E dentro al cassone c’erano i suoi codici. Quelli veri, non quelli di Brown. «Ne abbiamo a disposizione un centesimo di quelli prodotti da Leonardo. In Francia, oltre al Salaì, al suo seguito c’era un gentiluomo milanese di grande virtù, Francesco Melzi, che quando il da Vinci morì si prese tutto il materiale accumulato nel modo zingaresco che si è detto e lo portò nella sua villa di famiglia a Vaprio d’Adda. Finché fu in vita il Melzi, gli scritti leonardeschi furono trattati con cura, anche se il gentiluomo milanese si dedicò a tagliare e ricucire opere che risentivano del carattere vulcanico dell’autore e non erano dunque mai sistematiche. Il famoso “libro di pittura” leonardesco è frutto di questo lavoro di taglia-e-cuci. Poi, quando Francesco morì, tutto cadde nelle mani di eredi ahimè non di grande cultura. Per un po’ il materiale fu depositato in soffitta, poi si disperse. Il nome di Leonardo era una garanzia e le sue opere girarono per tutta Europa. Annibale Carracci vide un po’ di queste carte in possesso del Settala che poi le regalò al Cardinale Borromeo, permettendo così ai milanesi di averle a disposizione nella biblioteca Ambrosiana. Si parla di un trattato di fisiognomica che sarebbe finito in Spagna, dove sarebbe stato consultato da Velázquez e da suo suocero Pacheco».

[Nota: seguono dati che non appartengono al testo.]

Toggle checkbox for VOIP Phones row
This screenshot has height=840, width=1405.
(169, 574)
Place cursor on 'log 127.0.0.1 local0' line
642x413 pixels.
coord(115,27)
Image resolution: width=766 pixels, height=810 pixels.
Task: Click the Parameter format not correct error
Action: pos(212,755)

Artista vagabondo, carte vagabonde. «Leonardo si formò a Firenze, scelse la bottega del Verrocchio invece di quella del Pollaiolo. Dipinse da subito capolavori come L’adorazione dei magi. Ma non si sentiva a suo agio in un mondo di sofisticati umanisti, colti, antichisti, neoplatonici: un ambiente perfetto per artisti come Botticelli. Lui si definiva “uomo sanza lettere”.

E così, a trent’anni, scrisse una lettera al Moro dove si offrì come ingegnere militare. Iniziò così il suo lungo periodo milanese. Che una vita così dia adito a misteri e ispiri romanzi di avventura è assolutamente naturale».